I am trying to build a dictionary from scratch in Python. I have done most of the work but am stuck on a little problem. First, I will start by saying that I am using the inbuilt Python hash() to get the hash_result of the key (key can be int or str) then the index is formed by the hash_result % capacity of dictionary. If the key is a string of characters, everything works fine. As soon as the key is an integer, my custom dictionary breaks. Sometimes everything works, other times, the key gets hash value 0 (for instance) when adding to the dictionary, but the same key returns hash value 4 (for instance) when searching for the key in the dictionary which returns a KeyError since the key is mapped at index 0 and not 4. I believe that at first, the index is calculated by hash(key) % capacity(4 for instance), but as soon as the capacity gets increased x2, the index that is returned by the function hash(key) % capacity(now 8 because x2) is different which results in the problem. I saw this formula in Wikipedia (hash(key) % capacity). I am interested in learning if this is the problem I am facing or if not, what is actually causing this unwanted behavior and how to tackle it. Here is my code below:
class MyDictionary:
__LOAD_FACTOR_LIMIT = 0.75
__DEFAULT_CAPACITY = 4
def __init__(self):
self.__capacity = self.__DEFAULT_CAPACITY
self.__keys = [[] for i in range(self.__capacity)]

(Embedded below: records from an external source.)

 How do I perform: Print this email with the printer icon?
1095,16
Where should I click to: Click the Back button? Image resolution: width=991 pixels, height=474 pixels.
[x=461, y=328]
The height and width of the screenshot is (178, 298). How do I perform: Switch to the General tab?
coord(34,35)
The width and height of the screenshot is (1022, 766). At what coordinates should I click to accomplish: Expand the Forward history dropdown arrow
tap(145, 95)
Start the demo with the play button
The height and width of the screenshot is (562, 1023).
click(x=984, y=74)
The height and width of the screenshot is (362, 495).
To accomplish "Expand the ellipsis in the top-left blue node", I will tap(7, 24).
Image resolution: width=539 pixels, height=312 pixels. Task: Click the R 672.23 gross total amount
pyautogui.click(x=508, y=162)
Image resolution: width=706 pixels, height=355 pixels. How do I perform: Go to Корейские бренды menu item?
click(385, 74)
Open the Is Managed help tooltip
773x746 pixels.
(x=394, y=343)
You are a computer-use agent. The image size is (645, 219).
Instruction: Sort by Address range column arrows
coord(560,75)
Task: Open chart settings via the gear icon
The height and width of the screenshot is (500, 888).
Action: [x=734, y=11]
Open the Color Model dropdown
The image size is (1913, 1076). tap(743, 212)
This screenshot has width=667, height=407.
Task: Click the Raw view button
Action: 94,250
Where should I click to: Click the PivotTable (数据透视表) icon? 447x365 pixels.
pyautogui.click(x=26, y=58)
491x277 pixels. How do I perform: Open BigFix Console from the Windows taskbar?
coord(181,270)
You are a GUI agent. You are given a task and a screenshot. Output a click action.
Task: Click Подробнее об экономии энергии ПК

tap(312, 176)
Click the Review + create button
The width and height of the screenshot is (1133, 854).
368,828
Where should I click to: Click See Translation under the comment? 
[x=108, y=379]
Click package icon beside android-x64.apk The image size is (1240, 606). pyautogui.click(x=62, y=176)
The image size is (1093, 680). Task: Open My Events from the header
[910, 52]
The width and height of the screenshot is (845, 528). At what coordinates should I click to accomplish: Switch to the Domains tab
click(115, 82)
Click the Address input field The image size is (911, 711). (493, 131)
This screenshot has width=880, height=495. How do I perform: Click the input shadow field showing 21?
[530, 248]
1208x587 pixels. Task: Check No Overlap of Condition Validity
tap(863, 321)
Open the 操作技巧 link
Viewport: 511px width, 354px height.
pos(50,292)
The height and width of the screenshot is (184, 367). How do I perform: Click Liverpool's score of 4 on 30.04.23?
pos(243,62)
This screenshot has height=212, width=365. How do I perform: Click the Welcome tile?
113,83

self.__values = [[] for i in range(self.__capacity)]
@property
def keys(self):
return [item for current_list in self.__keys for item in current_list]
@property
def values(self):
return [value for value_list in self.__values for value in value_list]
def __setitem__(self, key, value):
while self.__compute_load_factor() >= self.__LOAD_FACTOR_LIMIT:
self.__extend_dict()
index_hash = self.__hash_function(key)
if self.__is_key_in_dict(index_hash, key):
self.__set_value_to_an_existing_key(index_hash, key, value)
return
self.__set_value_to_a_new_key(index_hash, key, value)
def __getitem__(self, key):
index_hash = self.__hash_function(key)
if self.__is_key_in_dict(index_hash, key):
index_bucket = self.__get_index_bucket(index_hash, key)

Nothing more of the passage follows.